**Work to be completed:** Between the line containing "The height and width of the screenshot is (398, 646)." and the line containing "Click the Favorite" lies a run of lines; give that run again exactly, with both of those lines, and nothing else from the entries below.

· · · · · · ·

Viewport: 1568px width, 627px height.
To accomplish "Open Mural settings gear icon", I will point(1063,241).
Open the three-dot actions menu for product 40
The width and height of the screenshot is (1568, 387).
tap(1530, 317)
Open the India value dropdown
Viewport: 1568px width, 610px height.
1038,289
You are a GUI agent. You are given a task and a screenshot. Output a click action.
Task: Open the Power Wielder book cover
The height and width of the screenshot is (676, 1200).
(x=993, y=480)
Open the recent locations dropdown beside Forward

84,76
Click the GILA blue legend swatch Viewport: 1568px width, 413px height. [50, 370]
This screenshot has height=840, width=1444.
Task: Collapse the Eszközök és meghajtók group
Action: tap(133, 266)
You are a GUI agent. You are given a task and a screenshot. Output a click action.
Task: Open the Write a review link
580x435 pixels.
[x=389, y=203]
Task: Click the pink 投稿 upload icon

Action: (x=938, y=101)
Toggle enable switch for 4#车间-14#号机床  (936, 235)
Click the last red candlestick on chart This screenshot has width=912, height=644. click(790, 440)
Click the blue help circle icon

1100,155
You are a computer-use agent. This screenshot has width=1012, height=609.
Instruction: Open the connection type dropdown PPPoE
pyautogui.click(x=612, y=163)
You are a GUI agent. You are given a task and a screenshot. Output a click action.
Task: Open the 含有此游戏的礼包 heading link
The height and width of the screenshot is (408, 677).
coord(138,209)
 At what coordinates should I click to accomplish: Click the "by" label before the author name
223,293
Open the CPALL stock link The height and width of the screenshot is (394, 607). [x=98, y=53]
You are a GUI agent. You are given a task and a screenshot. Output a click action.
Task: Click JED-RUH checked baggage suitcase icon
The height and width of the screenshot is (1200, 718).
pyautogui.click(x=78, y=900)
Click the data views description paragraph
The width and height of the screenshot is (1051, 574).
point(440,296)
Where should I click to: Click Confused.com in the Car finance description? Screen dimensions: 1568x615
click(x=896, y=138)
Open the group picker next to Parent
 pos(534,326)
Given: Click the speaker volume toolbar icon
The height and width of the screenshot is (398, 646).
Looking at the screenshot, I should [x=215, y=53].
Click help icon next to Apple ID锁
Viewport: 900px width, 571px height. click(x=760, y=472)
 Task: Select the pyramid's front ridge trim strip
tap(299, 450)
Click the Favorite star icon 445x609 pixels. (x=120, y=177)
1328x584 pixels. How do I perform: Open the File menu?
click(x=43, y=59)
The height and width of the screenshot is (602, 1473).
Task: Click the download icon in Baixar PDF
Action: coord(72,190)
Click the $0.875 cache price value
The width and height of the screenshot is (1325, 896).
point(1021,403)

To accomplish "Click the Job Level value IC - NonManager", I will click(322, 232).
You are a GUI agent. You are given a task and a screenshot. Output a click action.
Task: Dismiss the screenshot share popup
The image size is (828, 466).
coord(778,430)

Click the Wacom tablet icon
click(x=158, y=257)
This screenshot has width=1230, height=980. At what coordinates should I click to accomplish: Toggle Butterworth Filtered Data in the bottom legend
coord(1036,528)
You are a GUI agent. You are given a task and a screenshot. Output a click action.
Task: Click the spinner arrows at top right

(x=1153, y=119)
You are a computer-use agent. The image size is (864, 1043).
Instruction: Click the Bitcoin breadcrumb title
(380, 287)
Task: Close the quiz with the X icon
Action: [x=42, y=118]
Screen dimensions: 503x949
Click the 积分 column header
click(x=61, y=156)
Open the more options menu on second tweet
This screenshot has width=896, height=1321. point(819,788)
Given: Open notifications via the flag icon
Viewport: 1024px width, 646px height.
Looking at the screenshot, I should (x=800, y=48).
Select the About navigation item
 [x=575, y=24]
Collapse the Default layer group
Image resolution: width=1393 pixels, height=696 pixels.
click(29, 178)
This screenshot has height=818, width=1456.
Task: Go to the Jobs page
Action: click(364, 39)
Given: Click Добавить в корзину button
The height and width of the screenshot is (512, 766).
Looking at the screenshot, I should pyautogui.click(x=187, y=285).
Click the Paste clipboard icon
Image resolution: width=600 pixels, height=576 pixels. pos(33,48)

· · · · · · ·

**Response area:**
The height and width of the screenshot is (398, 646).
Looking at the screenshot, I should [x=215, y=53].
Click help icon next to Apple ID锁
Viewport: 900px width, 571px height. click(x=760, y=472)
 Task: Select the pyramid's front ridge trim strip
tap(299, 450)
Click the Favorite star icon 445x609 pixels. (x=120, y=177)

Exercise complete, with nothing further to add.